My Dad often bought jewelry for my mother, but he was not one to wear it much himself. He’d put on his watch and his wedding ring and call it good. He had a 1970s man necklace — a gold cowboy boot on a chain — that my mother bought for him from the Avon lady. But I’m not sure he ever wore it. His lack of personal affinity for jewelry is one of the little things about my Dad that I find myself pondering from time to time.
My father was more of a toothpick man. After a meal he’d grab a toothpick — flat, not round — from the box in the kitchen cupboard. He’d pick his teeth with it, then chew on it for a while, thoughtful, before going back to work on our farm.

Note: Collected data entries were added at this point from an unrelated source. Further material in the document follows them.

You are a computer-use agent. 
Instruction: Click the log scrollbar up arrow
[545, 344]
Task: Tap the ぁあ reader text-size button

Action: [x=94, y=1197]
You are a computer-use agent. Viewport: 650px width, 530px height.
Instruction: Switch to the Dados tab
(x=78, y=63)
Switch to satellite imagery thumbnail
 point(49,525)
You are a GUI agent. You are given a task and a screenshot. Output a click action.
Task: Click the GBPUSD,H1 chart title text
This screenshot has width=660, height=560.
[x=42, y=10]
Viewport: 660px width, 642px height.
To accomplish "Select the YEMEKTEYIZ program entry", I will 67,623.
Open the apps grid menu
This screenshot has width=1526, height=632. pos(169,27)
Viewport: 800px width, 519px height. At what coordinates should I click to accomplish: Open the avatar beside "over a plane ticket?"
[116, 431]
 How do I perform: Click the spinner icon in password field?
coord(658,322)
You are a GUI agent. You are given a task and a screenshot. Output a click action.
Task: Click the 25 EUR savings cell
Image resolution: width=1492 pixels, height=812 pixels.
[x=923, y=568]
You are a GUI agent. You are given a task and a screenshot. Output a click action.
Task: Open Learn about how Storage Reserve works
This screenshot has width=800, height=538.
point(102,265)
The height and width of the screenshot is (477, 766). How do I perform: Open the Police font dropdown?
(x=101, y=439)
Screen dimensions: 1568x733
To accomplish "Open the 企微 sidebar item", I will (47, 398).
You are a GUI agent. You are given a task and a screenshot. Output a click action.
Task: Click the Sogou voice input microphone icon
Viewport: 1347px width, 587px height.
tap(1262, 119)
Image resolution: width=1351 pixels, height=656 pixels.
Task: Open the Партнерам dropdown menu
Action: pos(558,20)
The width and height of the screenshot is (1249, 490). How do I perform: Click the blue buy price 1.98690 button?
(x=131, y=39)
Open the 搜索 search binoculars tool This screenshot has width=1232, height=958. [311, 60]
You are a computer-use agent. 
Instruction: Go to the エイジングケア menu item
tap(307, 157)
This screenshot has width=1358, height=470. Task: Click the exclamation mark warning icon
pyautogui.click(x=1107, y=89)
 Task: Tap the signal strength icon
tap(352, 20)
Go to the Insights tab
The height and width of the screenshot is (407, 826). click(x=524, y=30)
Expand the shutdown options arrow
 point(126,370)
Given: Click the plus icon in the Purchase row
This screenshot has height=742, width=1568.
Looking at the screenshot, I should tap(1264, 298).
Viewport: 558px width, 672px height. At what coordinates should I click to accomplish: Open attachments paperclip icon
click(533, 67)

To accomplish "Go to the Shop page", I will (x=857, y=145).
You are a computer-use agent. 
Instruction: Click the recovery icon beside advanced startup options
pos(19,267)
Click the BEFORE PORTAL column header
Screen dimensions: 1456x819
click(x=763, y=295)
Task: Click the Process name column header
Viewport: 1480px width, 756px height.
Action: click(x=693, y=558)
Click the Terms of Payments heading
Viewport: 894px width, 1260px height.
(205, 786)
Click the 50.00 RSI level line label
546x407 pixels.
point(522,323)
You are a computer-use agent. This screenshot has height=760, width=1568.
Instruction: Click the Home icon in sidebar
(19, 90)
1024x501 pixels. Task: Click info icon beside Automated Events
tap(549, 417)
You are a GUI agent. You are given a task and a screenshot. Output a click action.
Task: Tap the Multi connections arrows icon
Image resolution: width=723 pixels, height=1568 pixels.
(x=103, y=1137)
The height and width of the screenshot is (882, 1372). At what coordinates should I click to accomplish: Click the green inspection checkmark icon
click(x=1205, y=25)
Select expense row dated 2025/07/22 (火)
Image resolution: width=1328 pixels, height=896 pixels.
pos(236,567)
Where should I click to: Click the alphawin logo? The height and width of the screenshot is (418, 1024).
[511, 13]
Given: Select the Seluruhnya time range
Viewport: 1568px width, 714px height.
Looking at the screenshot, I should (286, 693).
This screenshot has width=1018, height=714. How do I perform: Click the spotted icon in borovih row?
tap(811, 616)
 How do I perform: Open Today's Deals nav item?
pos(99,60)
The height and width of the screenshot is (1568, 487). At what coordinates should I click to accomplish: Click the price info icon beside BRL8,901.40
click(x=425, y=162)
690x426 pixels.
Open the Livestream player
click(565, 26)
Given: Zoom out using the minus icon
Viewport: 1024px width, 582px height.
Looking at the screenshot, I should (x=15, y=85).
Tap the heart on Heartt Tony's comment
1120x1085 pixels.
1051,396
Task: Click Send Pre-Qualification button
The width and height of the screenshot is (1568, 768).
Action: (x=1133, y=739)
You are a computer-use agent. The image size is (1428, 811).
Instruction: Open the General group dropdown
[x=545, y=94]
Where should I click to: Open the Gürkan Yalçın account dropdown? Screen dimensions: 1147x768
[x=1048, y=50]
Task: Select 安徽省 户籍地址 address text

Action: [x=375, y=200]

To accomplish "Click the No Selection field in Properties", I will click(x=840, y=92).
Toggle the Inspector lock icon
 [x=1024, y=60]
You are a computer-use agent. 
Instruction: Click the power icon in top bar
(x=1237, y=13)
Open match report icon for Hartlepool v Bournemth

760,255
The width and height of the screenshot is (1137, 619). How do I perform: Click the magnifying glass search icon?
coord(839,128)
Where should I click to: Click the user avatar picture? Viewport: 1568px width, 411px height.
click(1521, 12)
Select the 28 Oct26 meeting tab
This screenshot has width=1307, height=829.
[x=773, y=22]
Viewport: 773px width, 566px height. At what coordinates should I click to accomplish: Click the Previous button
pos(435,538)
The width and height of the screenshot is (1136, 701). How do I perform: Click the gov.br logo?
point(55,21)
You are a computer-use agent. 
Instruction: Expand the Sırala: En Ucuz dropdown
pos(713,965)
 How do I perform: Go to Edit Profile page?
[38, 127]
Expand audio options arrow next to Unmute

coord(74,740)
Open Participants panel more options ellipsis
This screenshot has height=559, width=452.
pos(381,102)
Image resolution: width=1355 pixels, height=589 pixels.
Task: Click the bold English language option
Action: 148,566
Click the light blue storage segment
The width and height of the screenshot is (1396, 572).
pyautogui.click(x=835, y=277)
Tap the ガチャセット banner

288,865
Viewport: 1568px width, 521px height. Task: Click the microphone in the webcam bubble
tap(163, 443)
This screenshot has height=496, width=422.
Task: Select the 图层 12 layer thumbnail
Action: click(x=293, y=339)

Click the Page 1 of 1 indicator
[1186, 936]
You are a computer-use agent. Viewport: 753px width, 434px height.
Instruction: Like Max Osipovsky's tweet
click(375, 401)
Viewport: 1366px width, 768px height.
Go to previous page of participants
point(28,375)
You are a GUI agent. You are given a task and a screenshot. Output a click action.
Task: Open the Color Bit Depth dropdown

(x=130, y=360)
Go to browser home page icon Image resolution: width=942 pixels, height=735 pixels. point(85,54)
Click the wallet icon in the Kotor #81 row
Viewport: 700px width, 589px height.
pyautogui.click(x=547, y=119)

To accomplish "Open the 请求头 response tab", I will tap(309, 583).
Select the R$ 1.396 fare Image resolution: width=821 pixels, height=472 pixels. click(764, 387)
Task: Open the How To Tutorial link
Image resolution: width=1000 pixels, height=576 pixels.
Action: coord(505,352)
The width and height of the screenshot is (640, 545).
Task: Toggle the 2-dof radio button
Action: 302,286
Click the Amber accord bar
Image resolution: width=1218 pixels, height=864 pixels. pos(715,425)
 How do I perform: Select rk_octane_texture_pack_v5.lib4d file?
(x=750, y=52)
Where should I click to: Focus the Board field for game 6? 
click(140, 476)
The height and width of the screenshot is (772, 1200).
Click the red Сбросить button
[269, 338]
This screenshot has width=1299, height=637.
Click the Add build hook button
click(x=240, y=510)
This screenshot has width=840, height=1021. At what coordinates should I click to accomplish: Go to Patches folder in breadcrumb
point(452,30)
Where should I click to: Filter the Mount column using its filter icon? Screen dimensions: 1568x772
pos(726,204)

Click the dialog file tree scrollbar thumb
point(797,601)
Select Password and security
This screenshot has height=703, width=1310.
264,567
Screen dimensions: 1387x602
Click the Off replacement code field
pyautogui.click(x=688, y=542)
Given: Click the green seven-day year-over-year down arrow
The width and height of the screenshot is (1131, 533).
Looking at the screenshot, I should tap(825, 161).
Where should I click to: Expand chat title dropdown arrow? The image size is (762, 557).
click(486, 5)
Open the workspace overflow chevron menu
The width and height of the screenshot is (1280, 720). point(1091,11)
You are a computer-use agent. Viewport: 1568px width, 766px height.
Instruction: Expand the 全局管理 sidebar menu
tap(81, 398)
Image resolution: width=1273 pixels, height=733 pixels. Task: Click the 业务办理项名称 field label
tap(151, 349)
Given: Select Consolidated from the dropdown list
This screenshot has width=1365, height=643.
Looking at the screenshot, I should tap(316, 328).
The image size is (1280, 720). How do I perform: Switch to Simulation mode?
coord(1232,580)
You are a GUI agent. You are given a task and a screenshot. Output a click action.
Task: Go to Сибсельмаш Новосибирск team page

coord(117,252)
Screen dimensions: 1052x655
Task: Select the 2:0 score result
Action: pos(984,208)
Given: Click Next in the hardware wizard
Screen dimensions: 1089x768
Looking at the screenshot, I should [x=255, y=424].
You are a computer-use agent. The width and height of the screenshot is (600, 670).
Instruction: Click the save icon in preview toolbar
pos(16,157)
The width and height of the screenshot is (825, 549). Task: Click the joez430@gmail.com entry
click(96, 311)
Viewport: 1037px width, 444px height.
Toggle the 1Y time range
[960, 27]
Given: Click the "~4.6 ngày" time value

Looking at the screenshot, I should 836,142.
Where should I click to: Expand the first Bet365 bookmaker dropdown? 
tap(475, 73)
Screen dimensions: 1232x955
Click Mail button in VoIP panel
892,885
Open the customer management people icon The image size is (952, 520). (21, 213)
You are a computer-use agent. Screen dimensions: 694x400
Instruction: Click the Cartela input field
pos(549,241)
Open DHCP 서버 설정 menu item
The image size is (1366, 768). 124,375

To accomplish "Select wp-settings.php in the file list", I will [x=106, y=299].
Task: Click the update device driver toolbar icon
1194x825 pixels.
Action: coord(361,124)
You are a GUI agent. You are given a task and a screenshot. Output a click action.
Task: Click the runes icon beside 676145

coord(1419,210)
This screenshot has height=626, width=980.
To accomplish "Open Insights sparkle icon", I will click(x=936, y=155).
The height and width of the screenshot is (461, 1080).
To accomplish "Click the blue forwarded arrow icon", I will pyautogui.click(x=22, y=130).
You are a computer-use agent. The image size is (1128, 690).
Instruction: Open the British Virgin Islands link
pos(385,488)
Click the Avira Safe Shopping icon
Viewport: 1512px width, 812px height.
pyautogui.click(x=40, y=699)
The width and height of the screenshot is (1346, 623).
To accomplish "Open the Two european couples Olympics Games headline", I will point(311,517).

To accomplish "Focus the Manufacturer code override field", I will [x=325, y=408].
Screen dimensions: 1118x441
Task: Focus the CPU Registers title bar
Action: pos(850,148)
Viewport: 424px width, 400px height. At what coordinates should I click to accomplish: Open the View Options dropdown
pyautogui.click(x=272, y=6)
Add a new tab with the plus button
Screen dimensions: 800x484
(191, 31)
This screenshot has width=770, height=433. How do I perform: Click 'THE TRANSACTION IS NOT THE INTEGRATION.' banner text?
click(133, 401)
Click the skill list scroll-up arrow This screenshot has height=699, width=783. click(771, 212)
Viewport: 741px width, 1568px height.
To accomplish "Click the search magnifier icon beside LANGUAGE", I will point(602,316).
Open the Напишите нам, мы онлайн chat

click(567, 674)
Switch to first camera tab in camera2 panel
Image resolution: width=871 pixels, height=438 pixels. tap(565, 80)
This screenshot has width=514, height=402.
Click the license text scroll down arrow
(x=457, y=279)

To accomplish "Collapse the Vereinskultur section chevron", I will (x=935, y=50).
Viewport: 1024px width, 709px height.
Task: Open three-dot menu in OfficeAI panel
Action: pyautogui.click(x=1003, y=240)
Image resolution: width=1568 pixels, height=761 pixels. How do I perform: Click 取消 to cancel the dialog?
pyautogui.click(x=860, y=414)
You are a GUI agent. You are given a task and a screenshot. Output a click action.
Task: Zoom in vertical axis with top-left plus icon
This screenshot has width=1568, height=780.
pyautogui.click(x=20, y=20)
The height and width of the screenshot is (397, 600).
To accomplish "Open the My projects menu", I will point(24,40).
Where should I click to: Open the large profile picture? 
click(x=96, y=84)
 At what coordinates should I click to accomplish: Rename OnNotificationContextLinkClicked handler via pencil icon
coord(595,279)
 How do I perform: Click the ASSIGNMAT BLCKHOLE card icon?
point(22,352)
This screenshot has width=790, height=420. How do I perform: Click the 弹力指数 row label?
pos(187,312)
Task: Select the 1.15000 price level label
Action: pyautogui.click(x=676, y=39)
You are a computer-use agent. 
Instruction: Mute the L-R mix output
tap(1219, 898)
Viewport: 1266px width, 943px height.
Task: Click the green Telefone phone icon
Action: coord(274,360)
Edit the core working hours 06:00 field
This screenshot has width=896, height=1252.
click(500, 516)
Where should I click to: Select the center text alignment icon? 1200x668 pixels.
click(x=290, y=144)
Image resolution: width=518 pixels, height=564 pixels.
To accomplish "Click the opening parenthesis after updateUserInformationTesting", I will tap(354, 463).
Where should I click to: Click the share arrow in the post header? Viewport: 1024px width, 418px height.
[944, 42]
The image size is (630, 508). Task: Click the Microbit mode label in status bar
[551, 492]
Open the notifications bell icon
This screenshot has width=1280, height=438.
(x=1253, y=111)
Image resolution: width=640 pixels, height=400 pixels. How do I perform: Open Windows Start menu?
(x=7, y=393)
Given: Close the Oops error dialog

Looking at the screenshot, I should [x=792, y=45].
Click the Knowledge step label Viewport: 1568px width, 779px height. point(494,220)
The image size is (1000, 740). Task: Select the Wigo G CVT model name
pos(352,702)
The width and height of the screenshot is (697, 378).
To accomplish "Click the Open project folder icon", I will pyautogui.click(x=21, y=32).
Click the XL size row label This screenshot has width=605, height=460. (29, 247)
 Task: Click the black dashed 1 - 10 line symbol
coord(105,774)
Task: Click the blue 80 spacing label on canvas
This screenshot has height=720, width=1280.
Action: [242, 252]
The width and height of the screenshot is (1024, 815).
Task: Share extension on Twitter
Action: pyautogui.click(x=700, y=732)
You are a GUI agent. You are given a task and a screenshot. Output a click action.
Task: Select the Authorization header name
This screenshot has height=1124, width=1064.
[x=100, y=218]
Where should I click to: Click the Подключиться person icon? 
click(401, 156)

He collected what some would call trucker hats, though I think of them as farmer caps. His were likely to sport emblems of seed companies, co-ops, or farm machinery. Some were for work, some he wore to town, and many more were stored in plastic bins on his closet shelf, awaiting their opportunity to be useful.
He grew a beard in 1982, because January was extra cold that year. On several consecutive Sundays he was either snowed in or snowed under, dealing with cold and cows and calves. So he didn’t go to church and thus he didn’t shave. At least, that’s what he told me. I’d been trying to talk him into growing a beard for years, but he always remained clean shaven — until that winter, when it was his idea. Turns out he liked having a beard, and he remained bearded for the rest of his life.
Dad also liked to chew Beemans gum by the half stick, sing from time to time, and occasionally drink half a juice glass of beer. His birthday will be here again in a few days, the twelfth one since he died. So I remember the little things about him to keep his memory alive.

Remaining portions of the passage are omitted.